M. Soares ajoute que «les valeurs promues par plusieurs entreprises sont le manque d’empathie et la compétition. Pour qu’un individu progresse dans l’entreprise, il doit adopter ces valeurs. Il devient en quelque sorte un psychopathe au bureau, mais un individu normal à l’extérieur. Pour conclure qu’il y plus de psychopathes chez les cadres supérieurs que dans la société en général, il faut déterminer si ces employés étaient psychopathes avant de travailler comme cadres.»

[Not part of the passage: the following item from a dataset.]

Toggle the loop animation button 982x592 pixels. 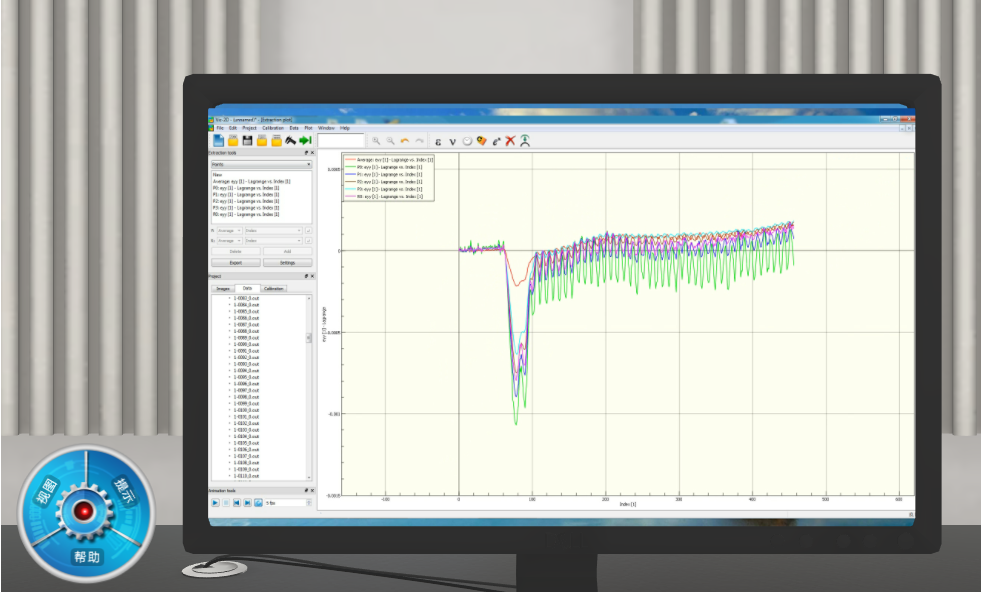pos(258,503)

Christopher Earls, professeur de psychologie à l’UdeM, soutient lui aussi qu’un environnement compétitif exacerbe les traits caractéristiques des psychopathes. « Prenez par exemple l’émission Survivor. Presque tous les participants se manipulent et se mentent entre eux pour être le grand gagnant au détriment des sentiments des autres», dit M. Earls.

Conséquence réelle

Les conséquences relatives aux comportements de psychopathes sont palpables. M. Brunet dit que les effets négatifs occasionnés par la présence d’un psychopathe en milieu de travail s’apparentent à ceux du harcèlement psychologique, qu’ils peuvent, bien sûr, pratiquer. «Les collègues de travail d’un psychopathe seront démotivés, déprimés et demanderont plus de congés de maladie par exemple », liste le spécialiste de la psychologie du travail.

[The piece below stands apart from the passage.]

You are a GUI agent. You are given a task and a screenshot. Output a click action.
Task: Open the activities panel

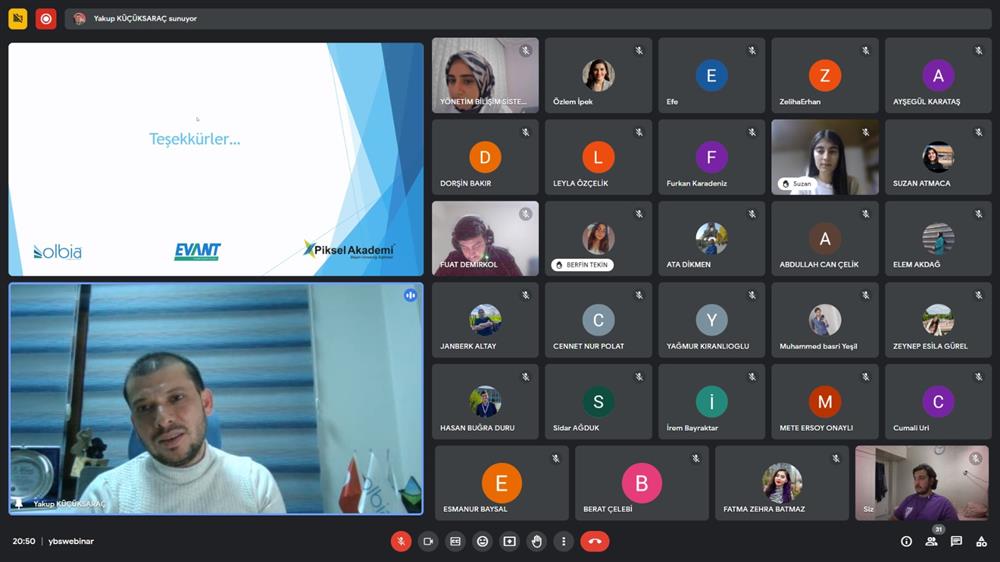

M. Brunet croit qu’une meilleure sélection doit être faite avant d’engager des cadres supérieurs: «Des tests validés doivent être conduits par des professionnels avant l’embauche».

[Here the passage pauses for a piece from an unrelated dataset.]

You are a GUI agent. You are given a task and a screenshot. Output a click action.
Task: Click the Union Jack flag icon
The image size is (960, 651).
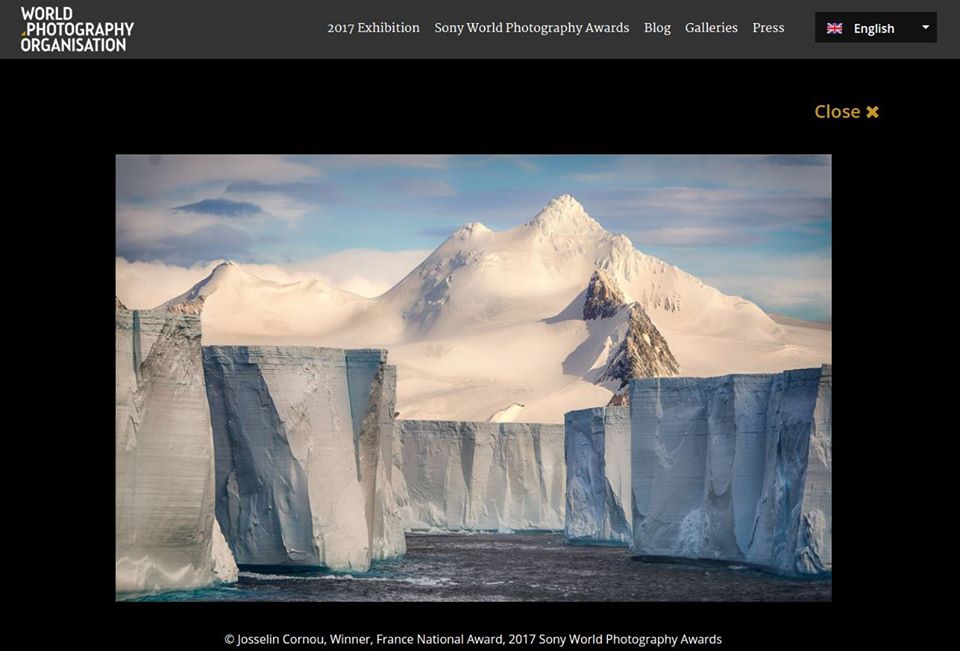click(833, 28)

De son côté, M. Soares croit plutôt que c’est la culture d’entreprise qu’il faut modifier. «Si les entreprises continuent de favoriser une philosophie de “produire plus avec moins” avec le surplus de travail et la compétition qui en découlent, on peut s’attendre à voir de plus en plus de comportements propres aux psychopathes dans le milieu de travail », explique Angelo Soares.

 

Qu’ils soient psychopathes avant d’entrer en entreprise ou après avoir gravi les échelons hiérarchiques en écrasant leurs collègues de travail, ils sont là. Ils existent. Ils vous regardent. Sentez-vous leur regard peser sur votre nuque?

Psychopathe

 

Selon la version la plus récente du Manuel diagnostique et statistique des troubles mentaux, les psychopathes souffrent de trouble de la personnalité antisociale. Leur condition est caractérisée par le manque d’empathie, l’amoralité, leur conduite antisociale et l’absence de culpabilité. Le psychopathe a sa propre vision du bien et du mal.

 

«Pour être considéré comme psychopathe, il faut être diagnostiqué par un professionnel clinique avec un questionnaire validé», soutient Christopher Earls, professeur de psychologie à l’UdeM. Le questionnaire le plus utilisé est le Hare Psychopathy Checklist. Ce questionnaire de 20 questions mesure entre autres la tendance à mentir de manière pathologique, le manque de culpabilité et le caractère manipulateur d’un individu.